I was one such son of a bitch.  I remember the ride well: started out simple and slow, and I kept making the motions to go faster and faster.  At one point, I was catching a good ten to fifteen feet coming over the crest of waves that crisscrossed in ways that would have the tire being dragged sideways with my feet kicking up against the force of the water.  I became aware for the first time that water at high speeds was hard.  I was so aware of this, that I didn’t try to level the tire out before cresting another cross of waves, spinning through the air like a helicopter blade.  I lost my left hand, then my right.  I hovered a good three seconds, hitting the water like a skipping stone rolling head over heels. Coming to rest, every nerve on my body was tingling like a leg that just woke up.

Which would explain why I didn’t notice I had nothing on from the waist down.  The driver of the boat first pulled up to me, then did another circle, reaching for what I thought was a part of the tire.  Coming around again, he leaned over close to my ear, told me I should put my trunks on before getting back in the boat, tossed them over, then dawdled as he pulled out the ladder.  No one on board was the wiser, thank god, but my mother arrived the next day with a pair of red swim trunks nonetheless. 

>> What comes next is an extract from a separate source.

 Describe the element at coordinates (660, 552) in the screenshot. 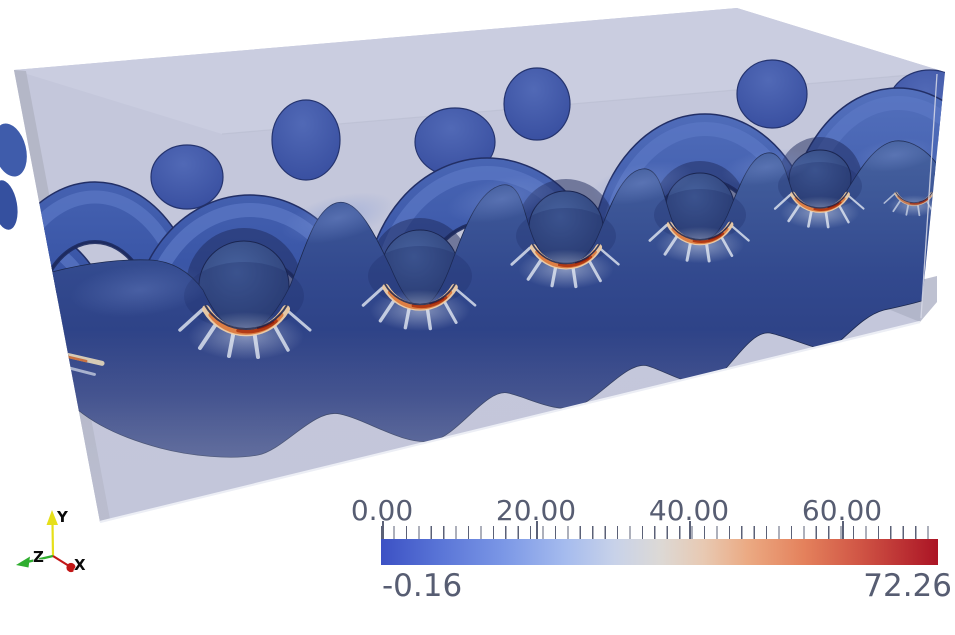

I see `color-gradient-bar` at that location. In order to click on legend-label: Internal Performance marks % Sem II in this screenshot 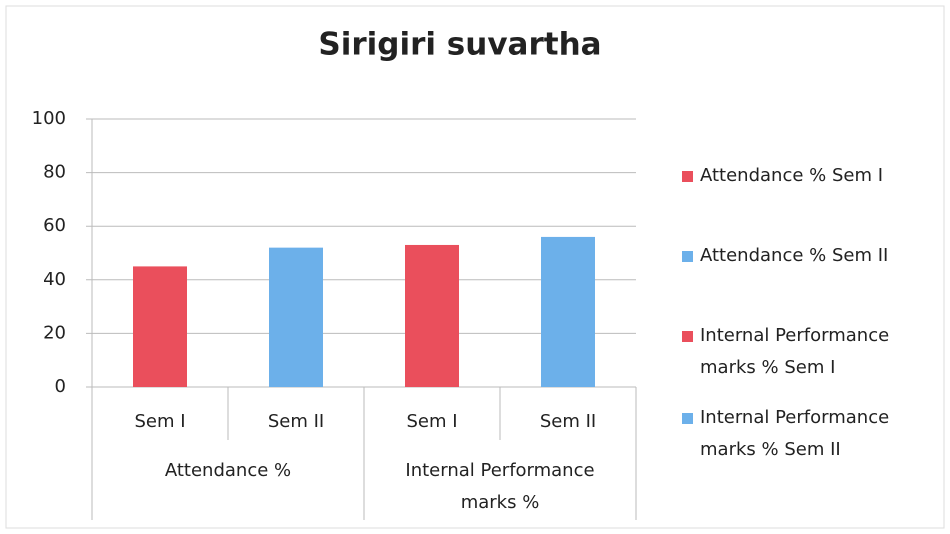, I will do `click(795, 434)`.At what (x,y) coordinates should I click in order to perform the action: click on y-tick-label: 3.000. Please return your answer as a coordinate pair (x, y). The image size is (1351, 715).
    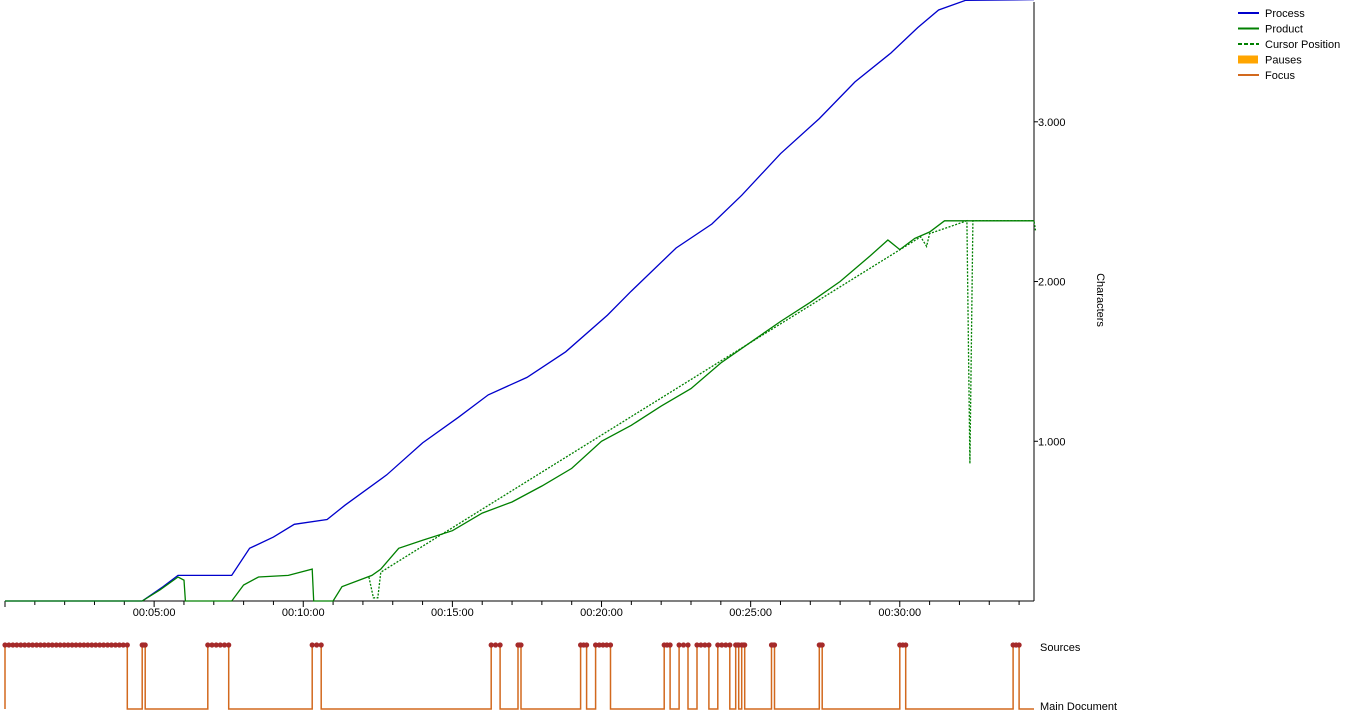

I bring this up just to remind everyone: highbrow or lowbrow, a laugh is a laugh.  I still break down in tearful hysterics when I see some poor chump getting the completely unexpected nutshot.   Don’t take yourself seriously; don’t be afraid to smile at a butterfly, colonial humour, or a simple crack in the tallywhacker.  You’re selling yourself short by being afraid to laugh loudly at life.